Cultural bias can manifest in a variety of forms. For instance, when designing text layouts, designers must realise that the spacing requirements will differ depending on the language. German will require more space than English, for example. Even deeper, considerations must be understood for the differing reading directions from different regions of the globe: Western audiences read from left to right, while some Middle-Eastern audiences read from right to left, and Eastern cultures read from top to bottom.

This extends to colours, fonts, layout, messaging, translation, and even image selection: they all carry different meanings in different cultures. A design element that connotes significance in one culture may not translate to another. It is not enough to design a digital asset in English and then simply translate the language and update the currency. 

Cultural UX/UI

In particular, the UX/UI of a product is impacted by cultural relativism. Western UX/UI approaches tend to rely on minimalist design principles so that information is easily readable and processable, whereas the Eastern approach uses density to impart information quickly. Western audiences may feel this approach is too cluttered and chaotic, where Eastern audiences may view the minimalist approach as bland with a lack of relevant information. 

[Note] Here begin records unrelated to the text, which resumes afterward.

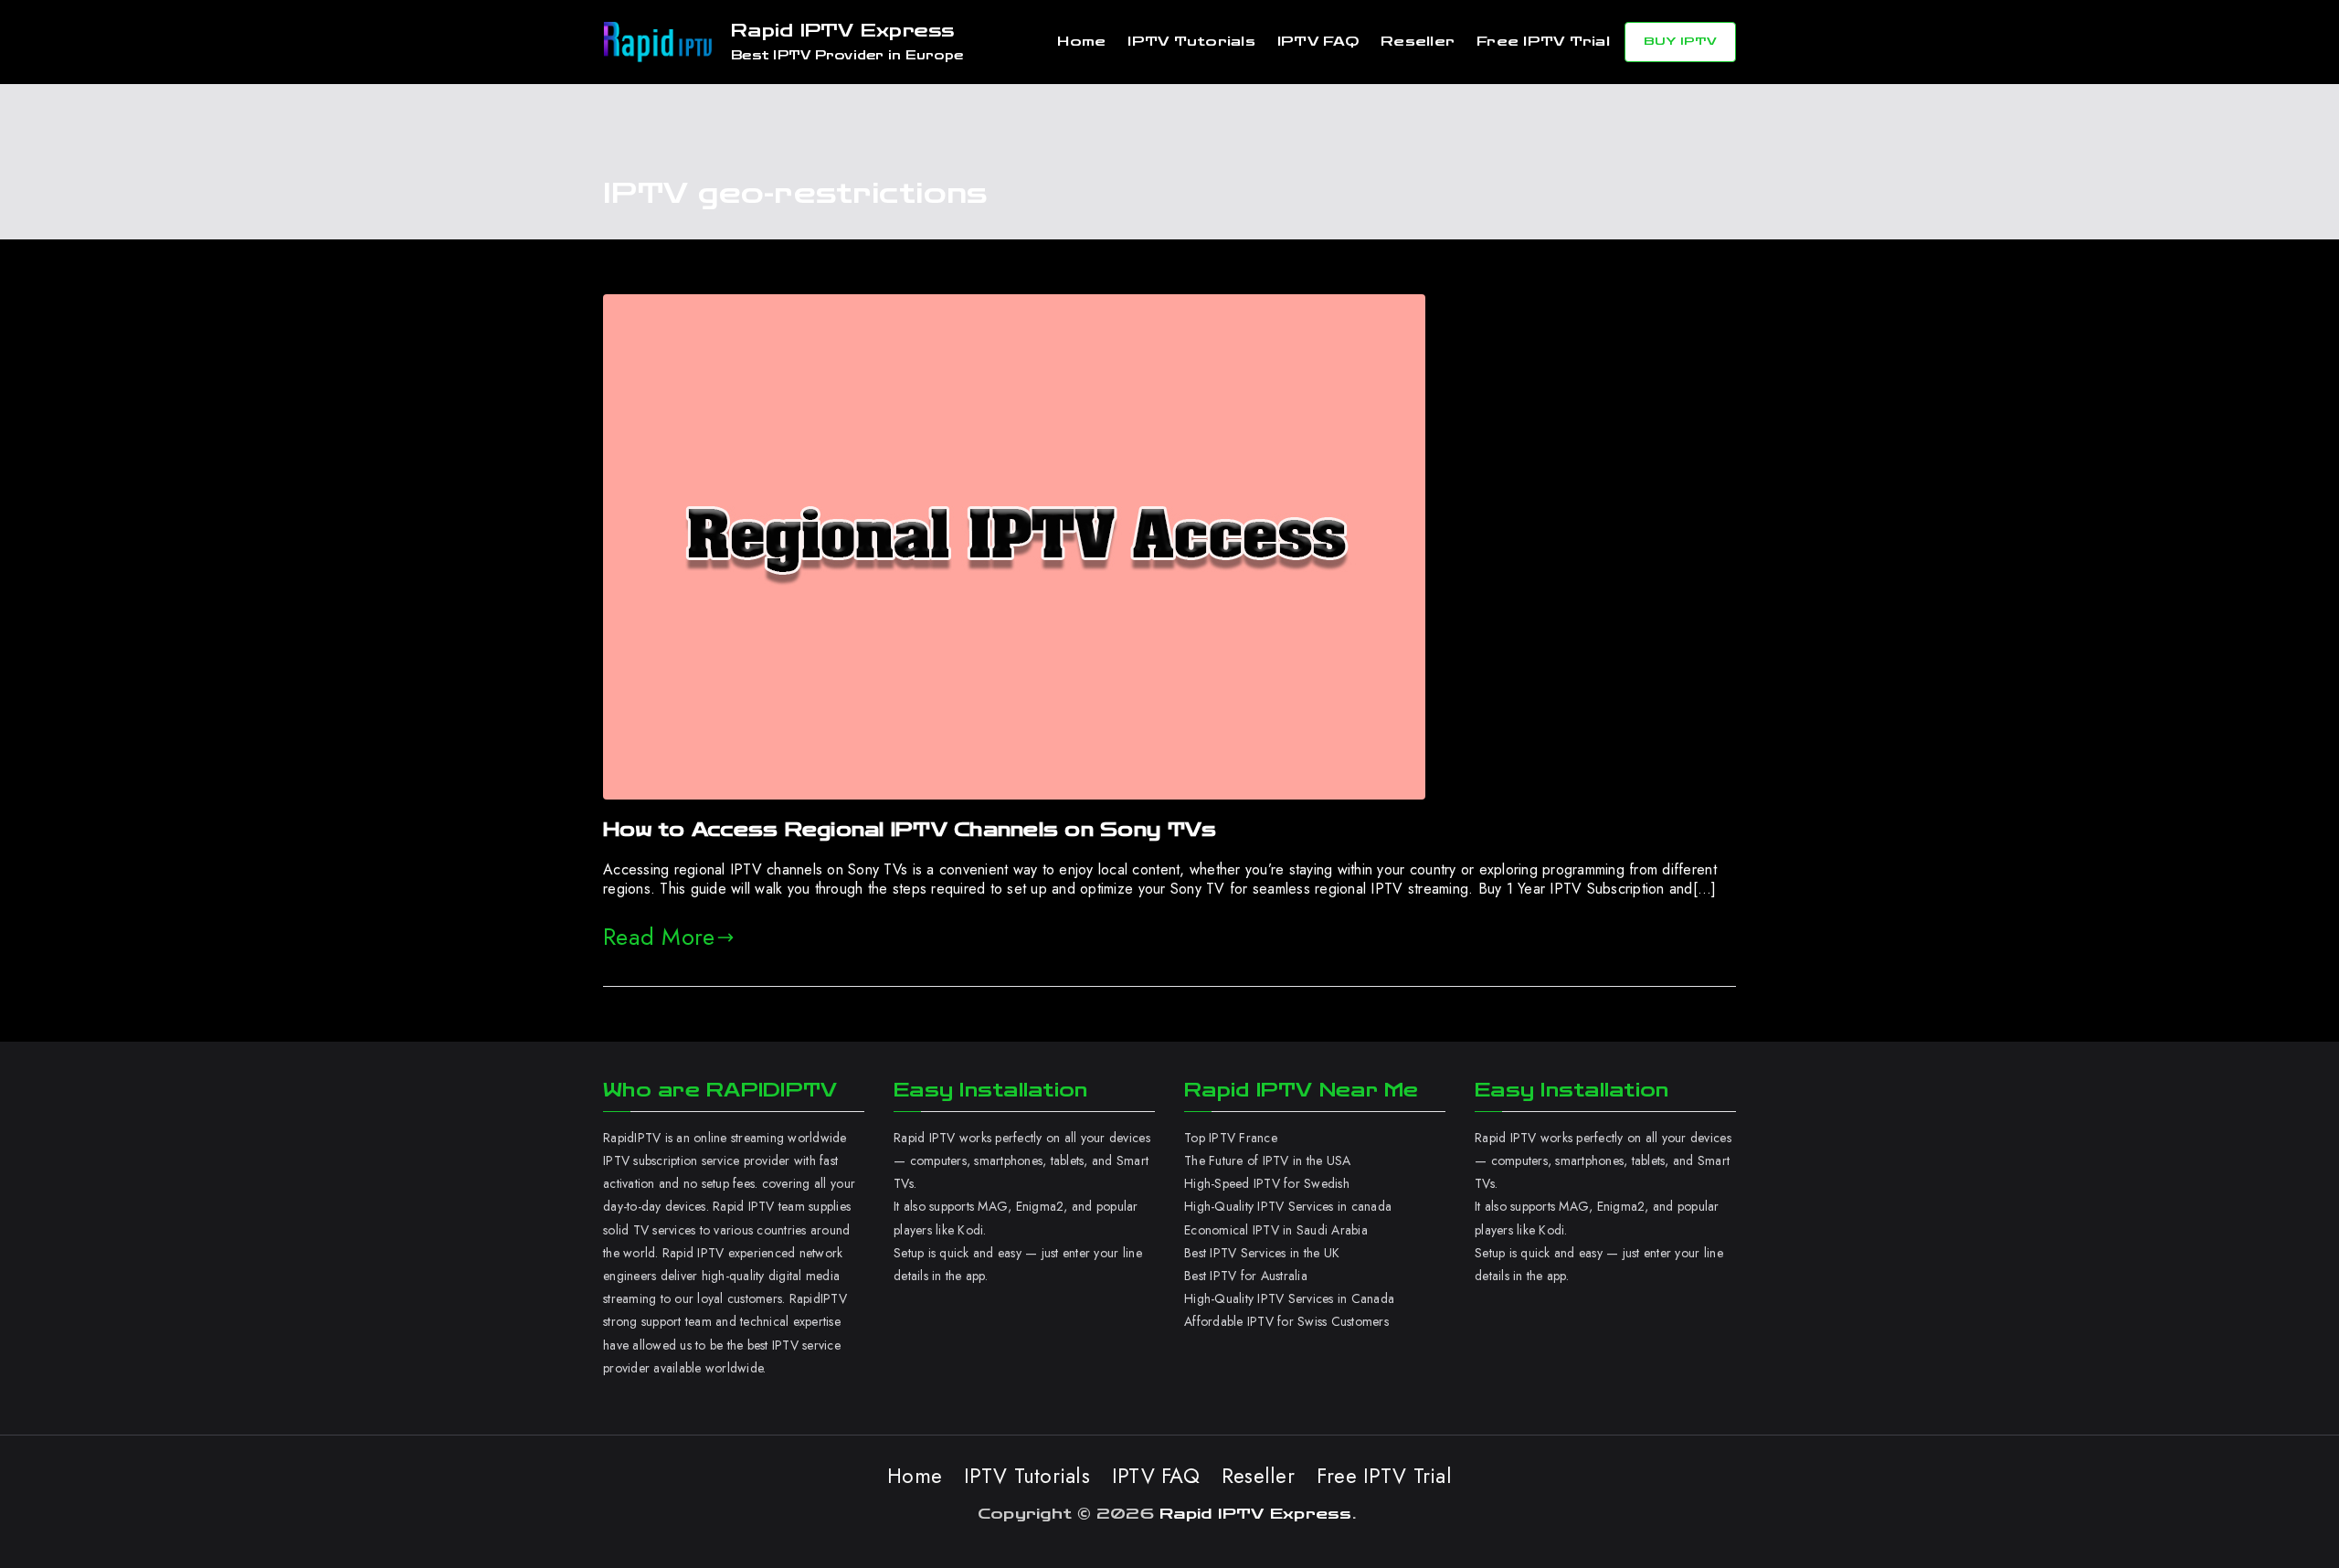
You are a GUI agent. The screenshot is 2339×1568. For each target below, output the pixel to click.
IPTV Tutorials (1191, 41)
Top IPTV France (1230, 1137)
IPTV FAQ (1318, 41)
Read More (658, 937)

It is important to focus on a user-first design methodology that demands every design decision incorporated best suits the intended user. And the only way you will be able to successfully achieve this is through extensive user research.

User research

When done properly, user research is the key to landing your messaging in culturally appropriate and relevant ways. When trying to promote your product to a foreign audience, it is crucial you develop a deep understanding of who they are, and what influences their needs, goals, and pain points.

Depending on your findings, you may have to tweak or even rethink your business model to suit a particular foreign audience. This can come in the form of localisation of copy or using different icons where the meaning changes depending on geography. 

Don’t only dip your toes into this research, you’ll get better results if you dive in. So don’t get bots to redesign your layout or translate your text because the element of nuance is the cornerstone to understanding different cultures. Invest in both a qualitative and quantitative research approach to yield results, from interviews, ethnographic studies, and field testing through to surveys and audience testing.

Summary

The art of great UX/UI design is understanding the user deeply in order to create seamless digital experiences. Cross-cultural design requires meticulous research, planning, and execution in order to make an impact in foreign markets. It is important that design teams take into consideration all of the nuances of cultural identity and the societal elements that shape how people receive and perceive information. 

Martijn Hinfelaar

Martijn is the creative director and founder of our design studio Solving. Formerly the creative lead at Jungle Minds and creative director at The Garage, he has more than 20 years of experience in the agency world.